Personal information
- Born: September 29, 1998 (age 27) St. Louis, Missouri, U.S.
- Listed height: 6 ft 1 in (1.85 m)
- Listed weight: 201 lb (91 kg)

Career information
- Position: Wide receiver
- High school: Desert Mountain (Scottsdale, Arizona)
- College: Nebraska (2017–2020) Kansas State (2021–2022)
- NFL draft: 2023: undrafted

Career history

Playing
- Tampa Bay Buccaneers (2023)*; Houston Roughnecks (2024)*; San Antonio Brahmas (2024);
- * Offseason or practice squad member only

Coaching
- Quincy (2025–present) Offensive coordinator & quarterbacks coach;

= Kade Warner =

American football wide receiver (born 1998)

Kade Warner (born September 29, 1998) is an American college football coach and former professional wide receiver. He is the offensive coordinator and quarterbacks coach for Quincy University, positions he has held since 2025. He played college football at Nebraska and Kansas State.

==Early life==
The son of Pro Football Hall of Fame quarterback Kurt Warner, Kade Warner was born on September 29, 1998, and grew up in Scottsdale, Arizona. He attended Desert Mountain High School and played football, basketball, track and lacrosse. In football, Warner played wide receiver and was twice named all-state, additionally being named the state's wide receiver of the year in 2016 as he broke Mark Andrews' record for career receptions with 241. As a senior, he totaled 1,062 receiving yards off 83 catches with 14 touchdowns. Despite his production, Warner did not receive a single scholarship offer to play college football. He eventually joined the Nebraska Cornhuskers as a walk-on.

==College career==
Warner broke his hand three days into fall practice in 2017 and redshirted for his freshman season. He was a third-stringer for the beginning of the 2018 season, being promoted to a starting role in Week 5. He started seven of the last nine games and posted 17 catches for 95 yards on the year. Warner missed the first four games of 2019 due to an injury, and made a total of seven appearances in the season, starting five games while tallying eight receptions for 101 yards. In 2020, he played in every game, starting four as captain but only making five catches for 40 yards.

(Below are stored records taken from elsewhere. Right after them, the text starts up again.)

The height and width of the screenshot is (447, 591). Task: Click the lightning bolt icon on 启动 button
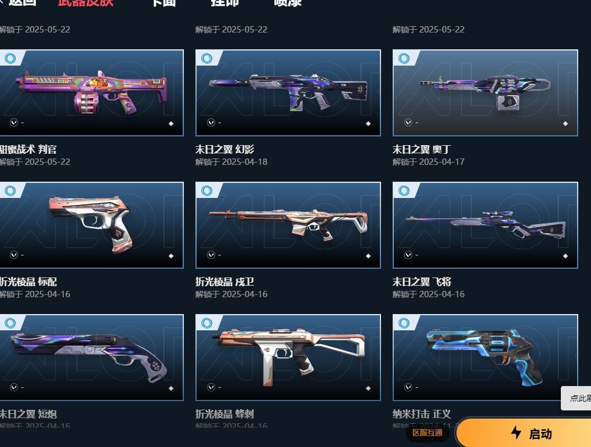(x=516, y=432)
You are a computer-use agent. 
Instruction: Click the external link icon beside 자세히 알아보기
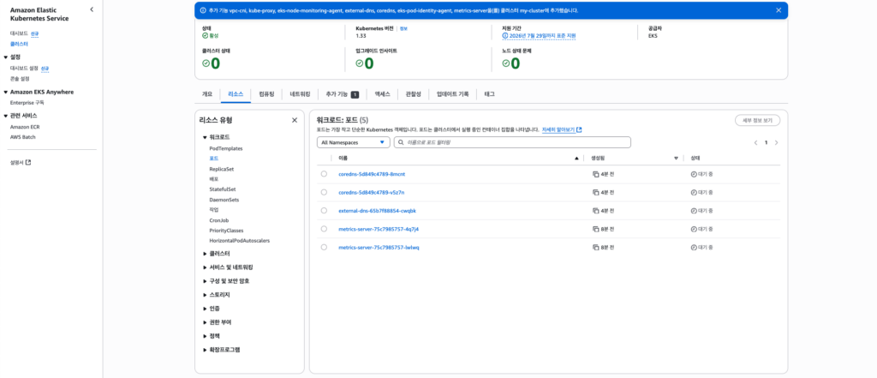[x=579, y=129]
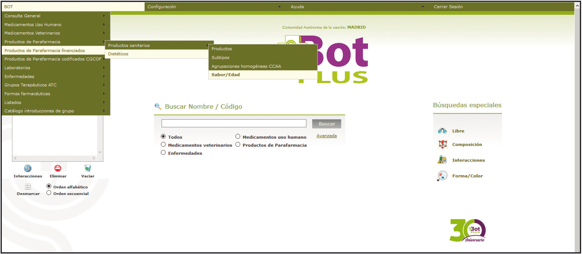Select Sabor/Edad menu entry
This screenshot has height=254, width=582.
(x=226, y=75)
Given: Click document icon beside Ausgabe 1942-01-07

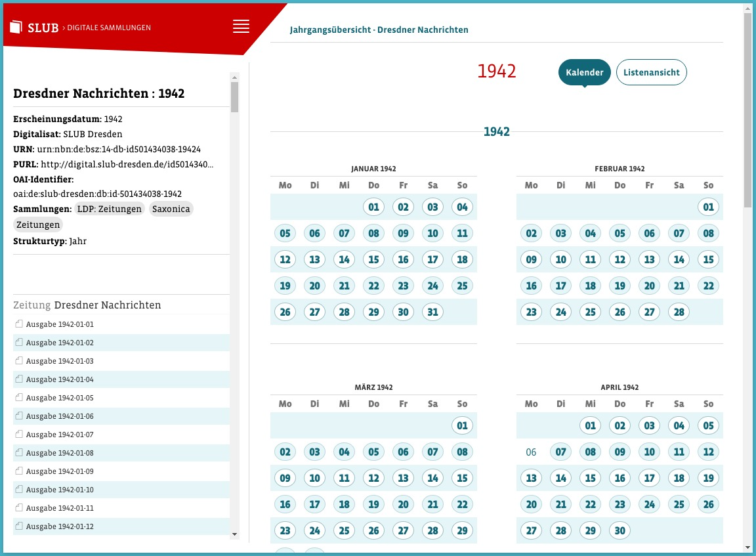Looking at the screenshot, I should pyautogui.click(x=19, y=434).
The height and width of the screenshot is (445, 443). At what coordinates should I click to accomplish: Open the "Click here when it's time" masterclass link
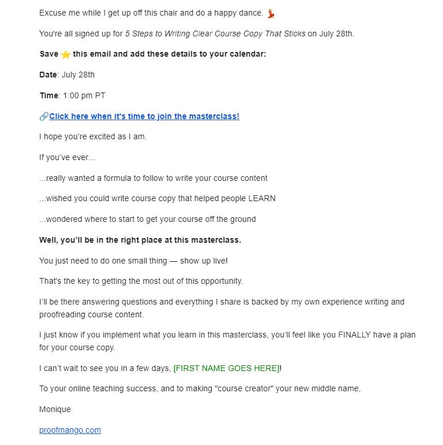coord(144,116)
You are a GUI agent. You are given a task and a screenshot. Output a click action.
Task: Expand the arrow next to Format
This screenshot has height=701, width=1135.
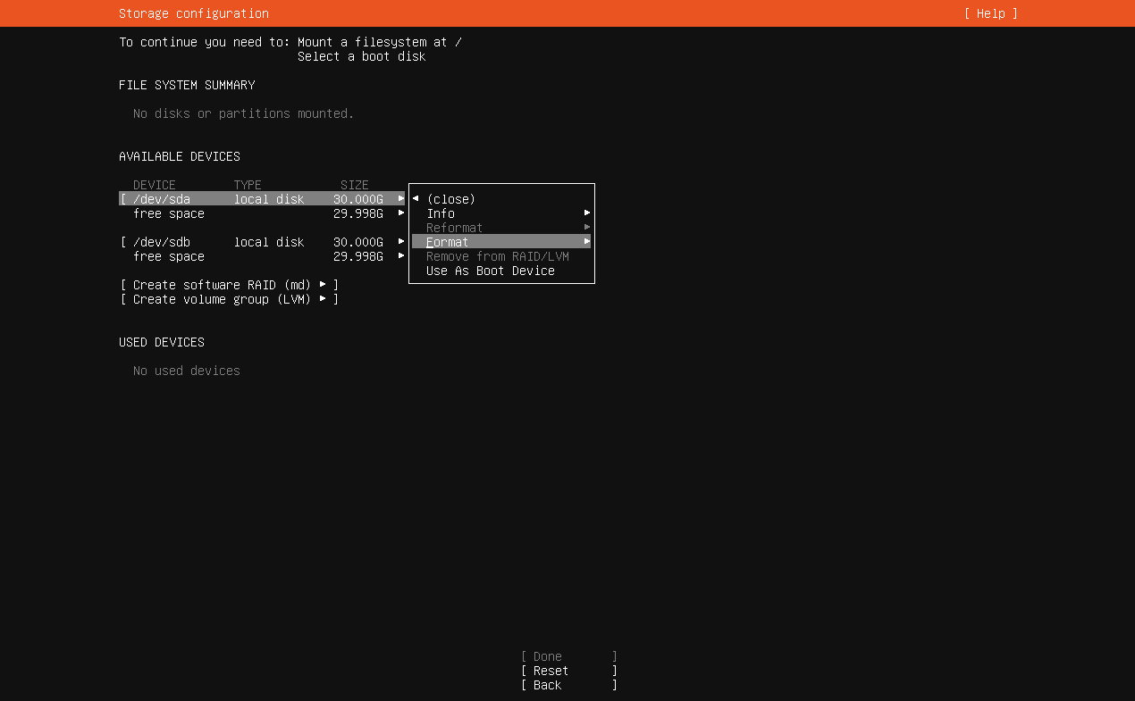pos(587,242)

Warner transferred to play for the Kansas State Wildcats in 2021. In his first season with them, he made 13 appearances and totaled 14 receptions for 166 yards. Warner was team captain for his final year, 2022, and posted a career-high 46 receptions for 456 yards with five touchdowns.

==Professional career==

Pre-draft measurables
| Height | Weight | Arm length | Hand span | Wingspan | 40-yard dash | 10-yard split | 20-yard split | 20-yard shuttle | Three-cone drill | Vertical jump | Broad jump | Bench press |
| 6 ft 0+7⁄8 in (1.85 m) | 203 lb (92 kg) | 31 in (0.79 m) | 9+5⁄8 in (0.24 m) | 6 ft 3+1⁄2 in (1.92 m) | 4.72 s | 1.63 s | 2.75 s | 4.23 s | 7.02 s | 35.0 in (0.89 m) | 9 ft 0 in (2.74 m) | 13 reps |
All values from Pro Day

=== Tampa Bay Buccaneers ===
After going unselected in the 2023 NFL draft, Warner was signed by the Tampa Bay Buccaneers as an undrafted free agent. He was waived on August 28, 2023.

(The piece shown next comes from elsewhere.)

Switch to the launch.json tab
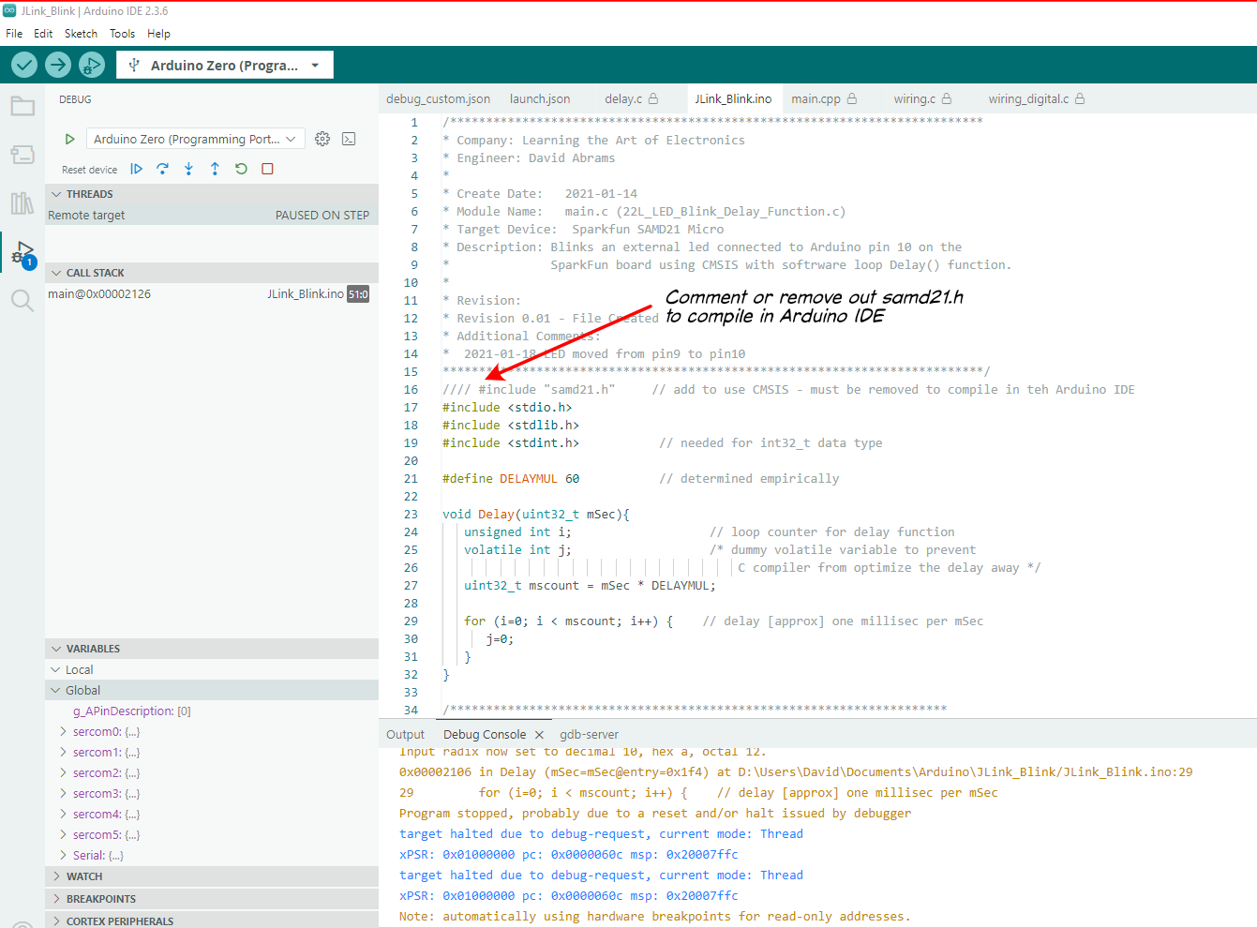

=== Houston Roughnecks ===
On December 8, 2023, Warner signed with the Houston Roughnecks of the XFL. The Roughnecks brand was transferred to the Houston Gamblers when the XFL and United States Football League merged to create the United Football League (UFL).

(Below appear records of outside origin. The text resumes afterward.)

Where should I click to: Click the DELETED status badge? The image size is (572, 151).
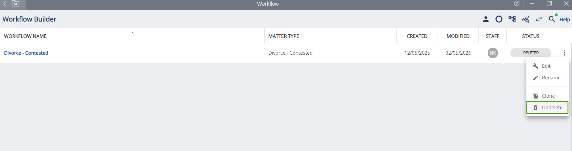(x=531, y=53)
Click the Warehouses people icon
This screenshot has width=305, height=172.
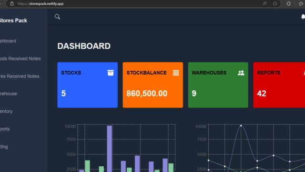241,73
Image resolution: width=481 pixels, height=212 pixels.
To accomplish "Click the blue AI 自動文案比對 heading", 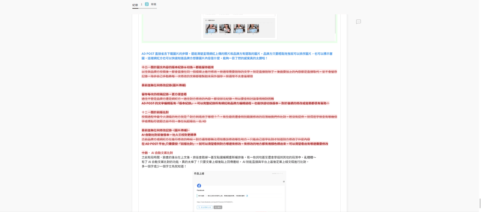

=== San Antonio Brahmas ===
On January 5, 2024, Warner was selected by the San Antonio Brahmas during the 2024 UFL dispersal draft, one of many 2023 Roughnecks who moved to the 2024 Brahmas along with head coach Wade Phillips. He was released on March 10, 2024. He was re-signed on May 28. He was waived on August 23, 2024.

==Coaching career==
In 2025, Warner was named offensive coordinator for Quincy under head coach Jason Killday.